• TASK TO COMPLETE: Provide the count of lines below that include the word "October", without any accompanying remarks.

Data extracted from a collection:
*** Begin section ***
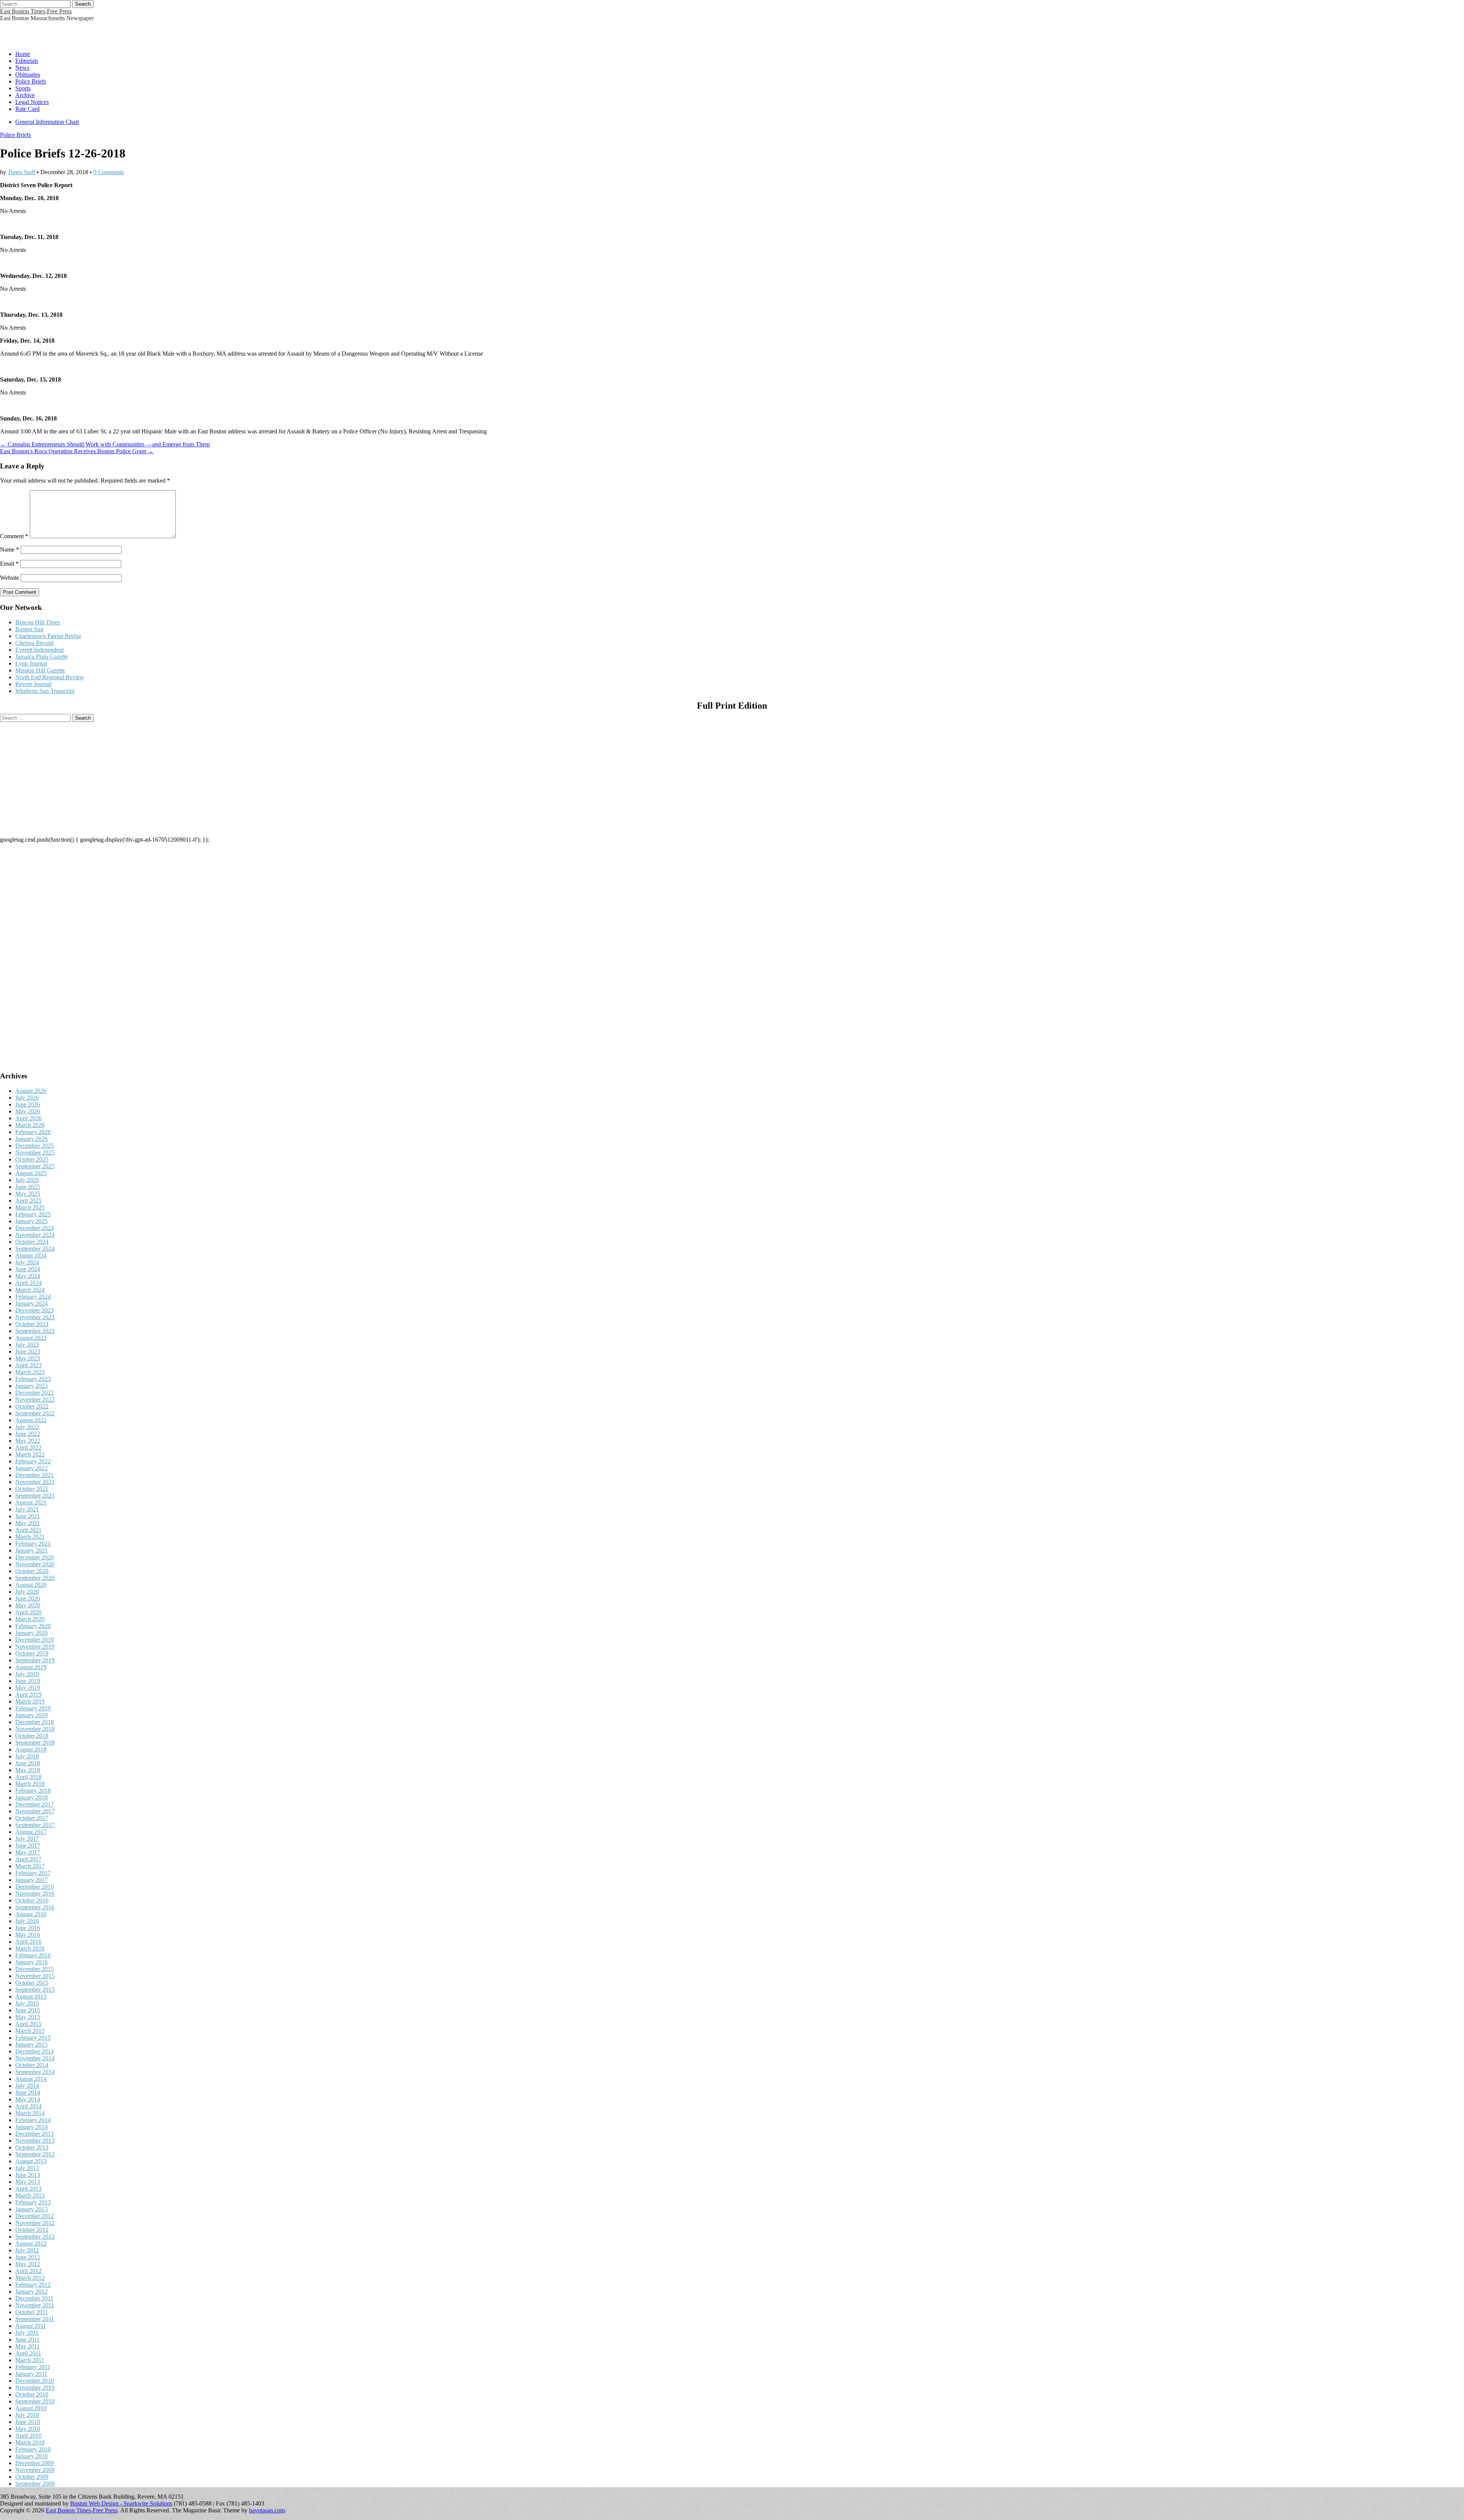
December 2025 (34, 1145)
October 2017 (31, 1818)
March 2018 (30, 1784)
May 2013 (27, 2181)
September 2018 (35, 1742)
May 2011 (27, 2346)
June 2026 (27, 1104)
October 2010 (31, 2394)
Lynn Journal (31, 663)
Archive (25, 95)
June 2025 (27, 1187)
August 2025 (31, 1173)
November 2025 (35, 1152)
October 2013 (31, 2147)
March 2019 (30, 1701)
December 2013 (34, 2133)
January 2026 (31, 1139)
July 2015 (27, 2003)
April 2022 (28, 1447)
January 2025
*** End section ***
• YOUR SOLUTION: 3